A recent Executive Order (EO) purports to ease the political speech restrictions on religious organizations, but what does it really do?
Section 2 of the EO, captioned “Respecting Religious and Political Speech,” announces the general rule:
All executive departments and agencies shall, to the greatest extent practicable and to the extent permitted by law, respect and protect the freedom of persons and organizations to engage in religious and political speech. (emphasis added)
The EO then delves into specifics:
In particular, the Secretary of the Treasury shall ensure, to the extent permitted by law, that the Department of the Treasury does not take any adverse action against any individual, house of worship, or other religious organization on the basis that such individual or organization speaks or has spoken about moral or political issues from a religious perspective, where speech of similar character has, consistent with law, not ordinarily been treated as participation or intervention in a political campaign on behalf of (or in opposition to) a candidate for public office by the Department of the Treasury. (emphasis added)

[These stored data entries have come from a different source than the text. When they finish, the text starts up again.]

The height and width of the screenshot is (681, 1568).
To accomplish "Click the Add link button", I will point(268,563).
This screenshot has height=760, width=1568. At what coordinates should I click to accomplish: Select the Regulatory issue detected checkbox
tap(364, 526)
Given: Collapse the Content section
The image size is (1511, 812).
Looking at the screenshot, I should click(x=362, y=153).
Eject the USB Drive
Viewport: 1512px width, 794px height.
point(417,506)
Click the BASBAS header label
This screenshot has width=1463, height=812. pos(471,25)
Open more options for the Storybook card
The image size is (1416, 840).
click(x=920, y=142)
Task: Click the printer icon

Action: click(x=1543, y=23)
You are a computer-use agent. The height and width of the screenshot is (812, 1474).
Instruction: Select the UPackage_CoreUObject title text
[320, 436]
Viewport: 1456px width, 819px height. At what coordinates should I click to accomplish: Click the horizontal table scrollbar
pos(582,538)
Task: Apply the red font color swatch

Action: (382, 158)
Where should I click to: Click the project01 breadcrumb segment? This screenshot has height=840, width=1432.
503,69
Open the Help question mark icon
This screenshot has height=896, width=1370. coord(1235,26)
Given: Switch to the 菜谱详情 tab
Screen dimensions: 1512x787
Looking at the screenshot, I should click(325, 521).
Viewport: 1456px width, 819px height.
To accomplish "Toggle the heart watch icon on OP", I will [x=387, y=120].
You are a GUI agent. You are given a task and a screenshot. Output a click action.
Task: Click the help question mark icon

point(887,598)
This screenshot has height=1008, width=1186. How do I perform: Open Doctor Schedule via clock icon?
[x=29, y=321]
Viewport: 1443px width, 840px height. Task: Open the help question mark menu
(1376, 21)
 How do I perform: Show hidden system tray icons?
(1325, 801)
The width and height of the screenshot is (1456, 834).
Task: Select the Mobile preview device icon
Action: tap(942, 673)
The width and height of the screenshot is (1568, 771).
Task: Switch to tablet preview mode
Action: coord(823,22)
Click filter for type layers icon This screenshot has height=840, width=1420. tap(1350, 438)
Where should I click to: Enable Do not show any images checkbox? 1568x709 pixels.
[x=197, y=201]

For purposes of the EO, the term “adverse action” means:
- the imposition of any tax or tax penalty;
- the delay or denial of tax-exempt status;
- the disallowance of tax deductions for contributions made to entities exempted from taxation under section 501(c)(3) of title 26, United States Code; or
- any other action that makes unavailable or denies any tax deduction, exemption, credit, or benefit.
The phrase “to the extent permitted by law” signals that the EO is not (nor could it be) a departure from existing law. The relevant law is a federal statute: Section 501(c)(3) of the Internal Revenue Code (IRC). That section exempts certain entities from federal income tax. They are:
(3) Corporations, and any community chest, fund, or foundation, organized and operated exclusively for religious, charitable, scientific, testing for public safety, literary, or educational purposes, or to foster national or international amateur sports competition (but only if no part of its activities involve the provision of athletic facilities or equipment), or for the prevention of cruelty to children or animals, no part of the net earnings of which inures to the benefit of any private shareholder or individual, no substantial part of the activities of which is carrying on propaganda, or otherwise attempting, to influence legislation (except as otherwise provided in subsection (h)), and which does not participate in, or intervene in (including the publishing or distributing of statements), any political campaign on behalf of (or in opposition to) any candidate for public office. (emphasis added)
The bold portion is the electioneering prohibition. It essentially prevents 501(c)(3) organizations from campaigning for or against political candidates. Contrary to common belief, it does not disallow all political activity by 501(c)(3) organizations (but note the lobbying proviso). Moreover, it does not apply to all candidates; it only applies to elected officials. Electioneering relative to candidates for non-elected (i.e., appointed) positions is not covered.
Organizations that violate the electioneering prohibition are vulnerable to being denied tax-exempt status or losing 501(c)(3) status that the IRS had previously granted. However, the electioneering prohibition is rarely invoked against organizations that already have 501(c)(3) status. The extent to which the rule has been used to delay or deny tax-exempt status for new organizations is not clear.
IRC § 501(c)(3) prohibits participation or intervention in any political campaign on behalf of (or in opposition to) any candidate for public office. Section 2 of the EO refers to the same activities, but simply directs the Treasury Department (i.e., the IRS) not to take adverse action against organizations engaging in speech that does not constitute “participation or intervention in a political campaign on behalf of (or in opposition to) a candidate for public office.” In other words, the EO simply directs the IRS not to punish speech that is already not punishable under existing law. As such, the EO represents more of a policy change than a legal change, and religious organizations would be wise not to alter their political behavior in reliance upon it.